Dong Mengyu, a journalist who focuses on internet censorship, said the mechanics of censorship are the same as always, but “the creativity of contradiction poses challenges for censorship.”

“The amount of dissenting opinion reminds me of what we saw in the early days of Wuhan’s lockdown, particularly after the death of doctor Li Wenliang and the censorship of an essay about Dr. Ai Fen,” Dong said. Both had been fined for speaking out about the emerging virus. After the public outcry after his death, Li was later officially hailed as a hero.

challenge for Beijing

In a possible sign they need more tools, several social media platforms announced on Friday that they would soon be releasing users’ IP addresses to counter “the spread of rumours.”

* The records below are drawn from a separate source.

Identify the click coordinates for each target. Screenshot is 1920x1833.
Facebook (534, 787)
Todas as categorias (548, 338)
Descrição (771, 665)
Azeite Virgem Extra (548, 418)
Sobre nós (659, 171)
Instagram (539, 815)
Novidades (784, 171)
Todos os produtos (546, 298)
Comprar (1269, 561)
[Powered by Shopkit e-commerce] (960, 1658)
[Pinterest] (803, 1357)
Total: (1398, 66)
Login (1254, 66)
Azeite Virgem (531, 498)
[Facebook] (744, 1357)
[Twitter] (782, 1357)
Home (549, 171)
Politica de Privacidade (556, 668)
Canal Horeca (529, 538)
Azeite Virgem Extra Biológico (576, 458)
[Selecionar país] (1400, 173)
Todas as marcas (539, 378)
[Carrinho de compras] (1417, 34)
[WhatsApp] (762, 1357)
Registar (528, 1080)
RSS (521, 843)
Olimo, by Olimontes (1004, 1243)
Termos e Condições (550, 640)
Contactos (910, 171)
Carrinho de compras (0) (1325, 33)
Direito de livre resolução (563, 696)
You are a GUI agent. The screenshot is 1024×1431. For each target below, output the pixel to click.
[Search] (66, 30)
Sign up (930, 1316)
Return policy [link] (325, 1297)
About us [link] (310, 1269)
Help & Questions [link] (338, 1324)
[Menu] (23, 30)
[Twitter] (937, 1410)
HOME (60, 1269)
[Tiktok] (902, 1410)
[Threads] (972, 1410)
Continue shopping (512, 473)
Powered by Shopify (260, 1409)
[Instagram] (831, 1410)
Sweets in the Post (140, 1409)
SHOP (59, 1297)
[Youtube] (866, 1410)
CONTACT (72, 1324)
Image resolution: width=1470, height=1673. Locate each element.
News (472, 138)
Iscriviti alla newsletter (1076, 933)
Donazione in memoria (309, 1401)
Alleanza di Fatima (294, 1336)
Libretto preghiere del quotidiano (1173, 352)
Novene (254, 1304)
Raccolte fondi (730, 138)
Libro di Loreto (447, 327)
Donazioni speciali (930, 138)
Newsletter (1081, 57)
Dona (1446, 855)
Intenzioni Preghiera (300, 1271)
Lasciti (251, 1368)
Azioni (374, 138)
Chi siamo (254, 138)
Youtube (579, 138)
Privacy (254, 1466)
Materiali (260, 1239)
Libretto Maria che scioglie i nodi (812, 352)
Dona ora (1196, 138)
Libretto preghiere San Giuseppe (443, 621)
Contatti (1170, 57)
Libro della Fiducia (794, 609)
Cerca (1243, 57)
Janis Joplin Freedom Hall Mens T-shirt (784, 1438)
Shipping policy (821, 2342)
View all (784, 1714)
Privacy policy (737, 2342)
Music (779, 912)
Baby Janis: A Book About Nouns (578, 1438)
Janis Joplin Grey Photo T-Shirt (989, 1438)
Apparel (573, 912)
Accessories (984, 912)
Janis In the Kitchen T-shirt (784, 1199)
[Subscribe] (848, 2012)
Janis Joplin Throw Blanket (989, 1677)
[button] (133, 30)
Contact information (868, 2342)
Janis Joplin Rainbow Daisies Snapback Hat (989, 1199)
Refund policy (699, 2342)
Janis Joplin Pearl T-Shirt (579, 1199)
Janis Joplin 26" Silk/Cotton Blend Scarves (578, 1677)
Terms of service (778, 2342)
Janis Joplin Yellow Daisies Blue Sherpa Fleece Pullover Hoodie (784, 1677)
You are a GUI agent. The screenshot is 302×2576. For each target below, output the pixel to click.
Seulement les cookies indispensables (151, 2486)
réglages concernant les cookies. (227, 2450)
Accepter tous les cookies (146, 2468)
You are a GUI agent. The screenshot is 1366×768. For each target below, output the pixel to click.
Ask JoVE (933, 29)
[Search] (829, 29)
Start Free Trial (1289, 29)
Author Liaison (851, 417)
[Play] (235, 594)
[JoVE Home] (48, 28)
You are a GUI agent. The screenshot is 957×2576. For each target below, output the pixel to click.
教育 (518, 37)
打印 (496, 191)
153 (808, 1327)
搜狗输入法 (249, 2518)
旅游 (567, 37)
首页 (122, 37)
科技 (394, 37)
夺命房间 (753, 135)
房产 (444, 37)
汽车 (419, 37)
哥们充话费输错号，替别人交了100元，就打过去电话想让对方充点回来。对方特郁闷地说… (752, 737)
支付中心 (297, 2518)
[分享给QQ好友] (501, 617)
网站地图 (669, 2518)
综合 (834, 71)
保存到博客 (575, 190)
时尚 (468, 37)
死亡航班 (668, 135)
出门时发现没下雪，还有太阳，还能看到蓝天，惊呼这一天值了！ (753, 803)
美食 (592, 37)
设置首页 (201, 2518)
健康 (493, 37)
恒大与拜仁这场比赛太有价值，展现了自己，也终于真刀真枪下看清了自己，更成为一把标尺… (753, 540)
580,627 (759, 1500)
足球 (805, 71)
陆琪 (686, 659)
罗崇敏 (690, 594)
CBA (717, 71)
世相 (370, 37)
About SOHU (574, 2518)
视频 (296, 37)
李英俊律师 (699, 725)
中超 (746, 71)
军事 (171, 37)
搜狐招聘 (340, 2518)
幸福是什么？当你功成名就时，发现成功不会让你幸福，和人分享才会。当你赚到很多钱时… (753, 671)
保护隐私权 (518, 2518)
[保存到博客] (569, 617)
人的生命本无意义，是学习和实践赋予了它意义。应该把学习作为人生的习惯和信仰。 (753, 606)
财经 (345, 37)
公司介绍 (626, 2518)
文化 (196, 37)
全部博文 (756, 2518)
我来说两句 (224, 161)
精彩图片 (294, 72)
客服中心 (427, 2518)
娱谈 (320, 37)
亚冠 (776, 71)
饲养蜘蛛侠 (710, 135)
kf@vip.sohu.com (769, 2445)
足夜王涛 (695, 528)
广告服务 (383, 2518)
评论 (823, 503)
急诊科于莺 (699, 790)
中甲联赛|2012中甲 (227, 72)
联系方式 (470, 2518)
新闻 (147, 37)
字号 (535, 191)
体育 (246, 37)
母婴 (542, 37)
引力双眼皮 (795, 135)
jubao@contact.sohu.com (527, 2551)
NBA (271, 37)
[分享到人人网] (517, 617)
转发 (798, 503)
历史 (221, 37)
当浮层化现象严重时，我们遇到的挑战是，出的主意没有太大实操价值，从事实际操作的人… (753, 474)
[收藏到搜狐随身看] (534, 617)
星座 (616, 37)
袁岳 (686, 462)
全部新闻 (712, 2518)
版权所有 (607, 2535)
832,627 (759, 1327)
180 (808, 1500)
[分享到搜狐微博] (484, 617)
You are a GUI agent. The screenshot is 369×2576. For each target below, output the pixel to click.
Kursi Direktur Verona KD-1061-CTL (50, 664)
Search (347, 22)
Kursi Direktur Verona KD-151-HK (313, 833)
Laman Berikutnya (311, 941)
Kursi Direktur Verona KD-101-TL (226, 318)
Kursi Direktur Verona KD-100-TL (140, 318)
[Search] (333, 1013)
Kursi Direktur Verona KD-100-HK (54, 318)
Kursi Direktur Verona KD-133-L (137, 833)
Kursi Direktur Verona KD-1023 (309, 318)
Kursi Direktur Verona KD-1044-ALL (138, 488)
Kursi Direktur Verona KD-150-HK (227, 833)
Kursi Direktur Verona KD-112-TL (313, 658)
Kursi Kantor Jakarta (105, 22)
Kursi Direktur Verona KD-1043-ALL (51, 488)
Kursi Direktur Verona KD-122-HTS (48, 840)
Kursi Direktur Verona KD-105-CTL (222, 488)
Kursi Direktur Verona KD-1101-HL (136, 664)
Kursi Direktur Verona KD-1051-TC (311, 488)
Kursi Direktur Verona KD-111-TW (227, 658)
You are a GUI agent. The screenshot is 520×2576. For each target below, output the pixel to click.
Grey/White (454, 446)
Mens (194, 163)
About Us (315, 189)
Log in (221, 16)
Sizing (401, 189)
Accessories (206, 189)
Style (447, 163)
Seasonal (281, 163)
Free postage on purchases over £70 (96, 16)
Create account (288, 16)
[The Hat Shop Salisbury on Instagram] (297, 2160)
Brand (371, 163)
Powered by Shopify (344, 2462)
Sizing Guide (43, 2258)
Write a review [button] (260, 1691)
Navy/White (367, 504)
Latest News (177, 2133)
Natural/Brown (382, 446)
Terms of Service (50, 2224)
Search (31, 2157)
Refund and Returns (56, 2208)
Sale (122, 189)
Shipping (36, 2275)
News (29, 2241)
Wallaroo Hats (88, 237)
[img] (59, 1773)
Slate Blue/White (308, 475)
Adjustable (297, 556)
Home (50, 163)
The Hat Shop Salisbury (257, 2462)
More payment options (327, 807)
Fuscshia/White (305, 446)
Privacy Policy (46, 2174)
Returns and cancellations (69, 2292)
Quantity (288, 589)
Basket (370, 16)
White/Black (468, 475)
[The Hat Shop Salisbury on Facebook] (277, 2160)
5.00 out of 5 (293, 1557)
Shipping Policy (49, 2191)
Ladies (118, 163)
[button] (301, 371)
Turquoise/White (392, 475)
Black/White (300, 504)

In a post Friday, still online at the time of publication, a person hijacked the US human rights hashtag to mock a planned show by Chinese state media designed to “generate positive energy” by promoting “good” elements of the human rights movement highlighted lockdowns. The event was later canceled after online backlash.

“The epidemic has made the Chinese see much more clearly,” they wrote. “Chinese are obedient but not stupid”.

On Monday, the US human rights hashtag was still riddled with complaints as people posted photos from surveillance cameras installed in college dormitories as a “pandemic measure” of fake polls claiming people were living harder lives than any other in Russia or Ukraine a dog was beaten to death by disease workers over the removal of all residents (excluding pets) from a village northeast of Pudong to disinfect after a string of cases.

Smith said Chinese authorities had previously feared that simultaneous street protests erupting in different cities would challenge Beijing’s hold over the population. “I’m not sure if they ever considered that something similar could happen online, but it’s happening.”